** Passage provided **
# Finally decided on a restoration shop



## grabber (Sep 23, 2009)

My car will be going to a shop in Lockport,Il. Its scheduled to be picked up right before Christmas and he said it should take 4 months. (I figure 5 months). It will cost $20K + parts. (I figure $23K + parts). If it comes out closer to his numbers I'll just be happier. I am going to use Ames parts, if someone has had better luck with others, let me know for I will be starting to get my order together as soon as my shop and body manual arrives. I know I want white interior now I just have to decide on a body color. Am thinking Marina Turquoise, Blue Charcoal, or Fontaine Blue. Decisions, decisions! :willy:


----------



## Harry71GTO (Nov 19, 2009)

Double the time and double the cost.


----------



## Rukee (Feb 8, 2007)

20 grand for labor? Wow.


----------



## grabber (Sep 23, 2009)

His shop labor rate is $50 an hour, a lot cheaper than the other 3 estimates I got and I know a guy who had his 1957 T-Bird done there and it turned out very nice and close to the estimate. Theres body work, engine work, and interior work too. Basically the car is going to be stripped to body and frame, bushings between body and frame replaced, media blasted top and bottom and undercoated. Engine will have all the rubber gaskets replaced along with the head gaskets, water pump, carb rebuilt, radiator, front and rear suspension among other things and the interior will completely be replaced. Lot of work.


----------



## crustysack (Oct 5, 2008)

you should get a catalog from The Parts Place Inc The Parts Place Is The Largest Supplier Of Chevrolet Buick Oldsmobile and Pontiac Restoration Parts they are right in Chicago .And they supply Ames with alot of their stuff-I do use ames myself and they are a great company and shipping to me is about 2 days tops from them but some parts I have bought have the parts place logo on them- might as well buy it from next door rather than cross country


----------



## Eric Animal (Oct 28, 2007)

Paint it BLACK !!!!!!! Good Luck with your project!:cheers


----------



## grabber (Sep 23, 2009)

Thanks crustysack. I am going though the Ames catalog and making out an order list now and then going to cross reference everything to the PDF I downloaded from there. Its easier for me to deal with a paper book in the begining. 
Sorry Eric, its going to be some shade of blue, probably marina turquoise. 

Also is it a good idea to change the rear axle seals and bearings or just leave them alone? Nothings wrong with them, the car moves fine. Just thinking of things to replace now while the car is being done. Parts look relatively cheap but I dont know the labor involved with it.


----------



## crustysack (Oct 5, 2008)

thats not included in the price already:willy: just kidding- have they ever been done before if not now will be the time and it will be a lot less to service than to fix something that breaks


----------



## Too Many Projects (Nov 15, 2008)

grabber said:


> Thanks crustysack. I am going though the Ames catalog and making out an order list now and then going to cross reference everything to the PDF I downloaded from there. Its easier for me to deal with a paper book in the begining.
> Sorry Eric, its going to be some shade of blue, probably marina turquoise.

** Data segment **
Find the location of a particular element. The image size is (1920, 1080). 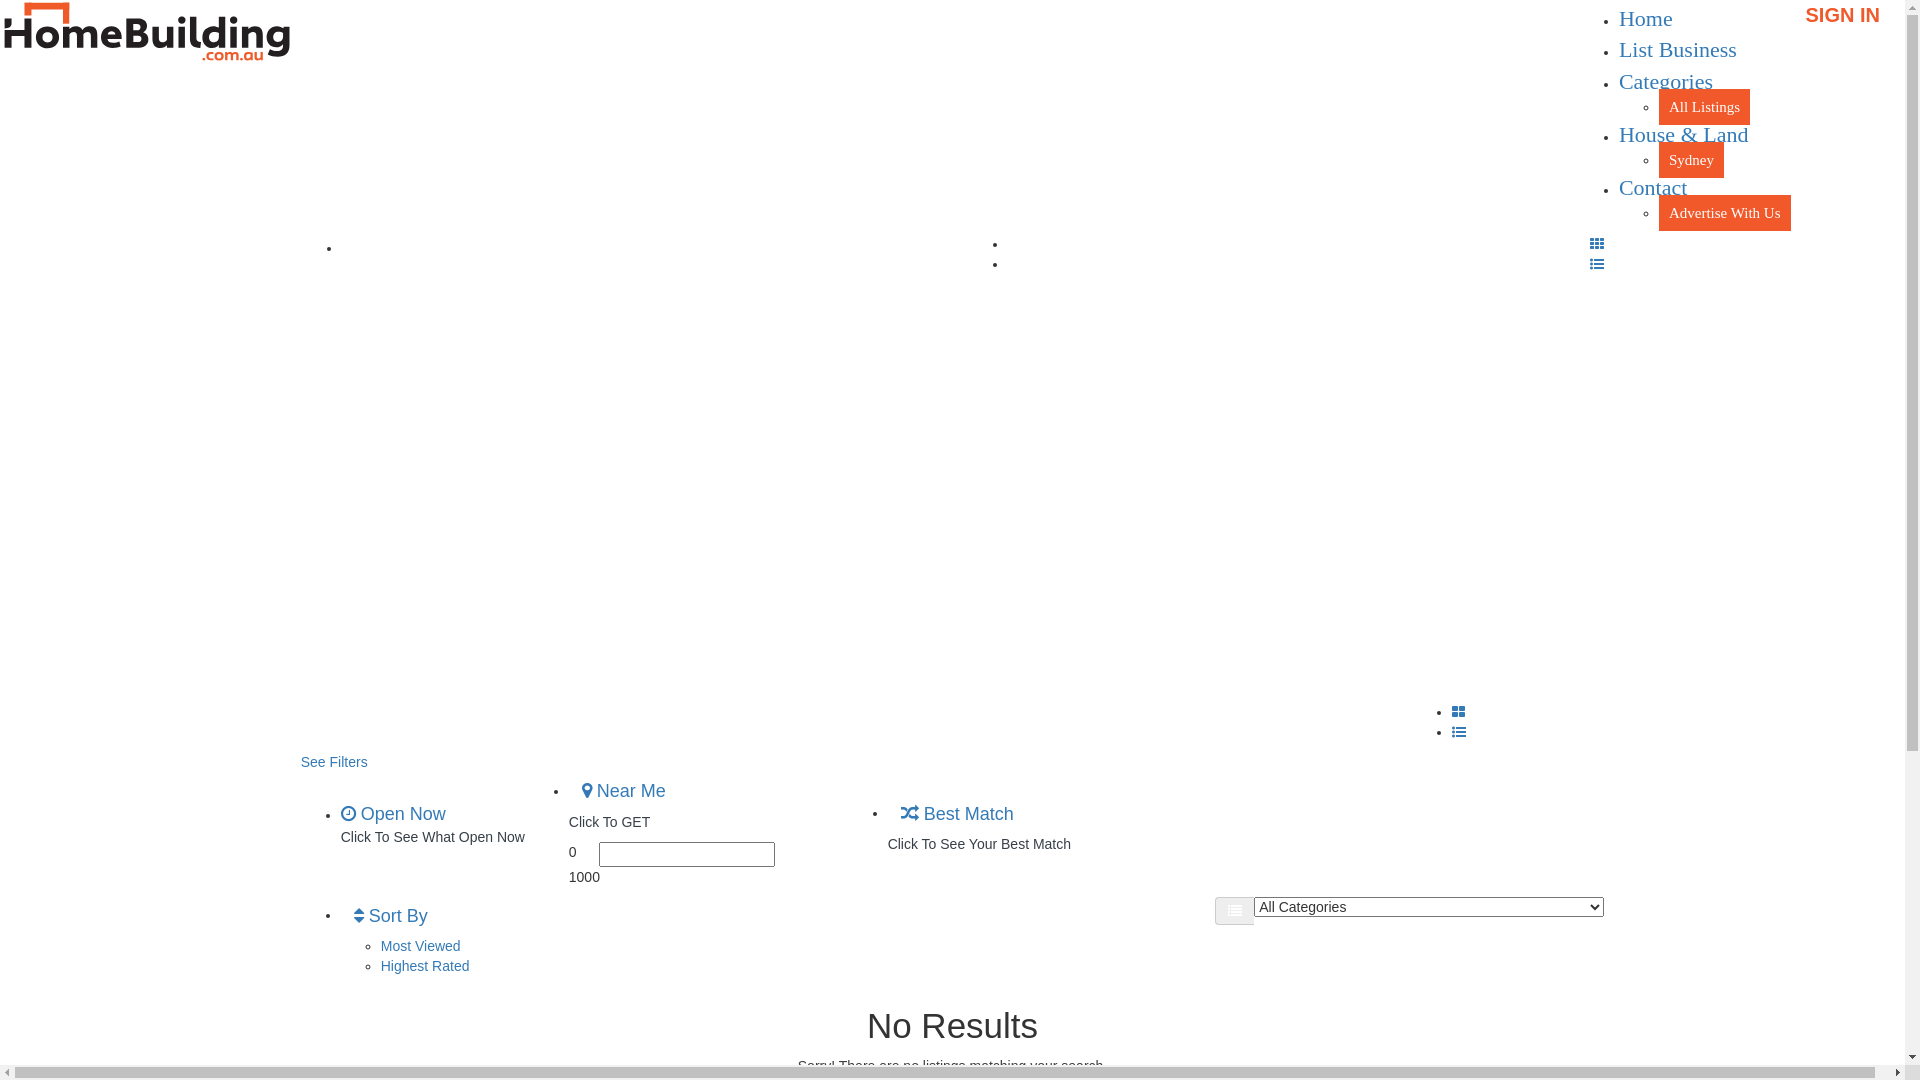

** Set of tasks **
(1) Would you duplicate the part of the restoration shop thread starting at "you should get" and ending at "(Oct 28, 2007)"?
(2) Can you condense the paragraph in the restoration shop thread that begins "His shop labor rate is $50 an hour" into a bulleted list that keeps its main facts?

** Solution list **
(1)
you should get a catalog from The Parts Place Inc The Parts Place Is The Largest Supplier Of Chevrolet Buick Oldsmobile and Pontiac Restoration Parts they are right in Chicago .And they supply Ames with alot of their stuff-I do use ames myself and they are a great company and shipping to me is about 2 days tops from them but some parts I have bought have the parts place logo on them- might as well buy it from next door rather than cross country


----------



## Eric Animal (Oct 28, 2007)

(2)
- Shop labor rate: $50 an hour, much cheaper than the other 3 estimates
- An acquaintance's 1957 T-Bird was done at this shop and turned out very nice and close to the estimate
- Body: stripped to body and frame, body-to-frame bushings replaced, media blasted top and bottom, undercoated
- Engine: all rubber gaskets and head gaskets replaced, plus water pump, carb rebuild, radiator, and front and rear suspension, among other things
- Interior: completely replaced
- Overall: a lot of work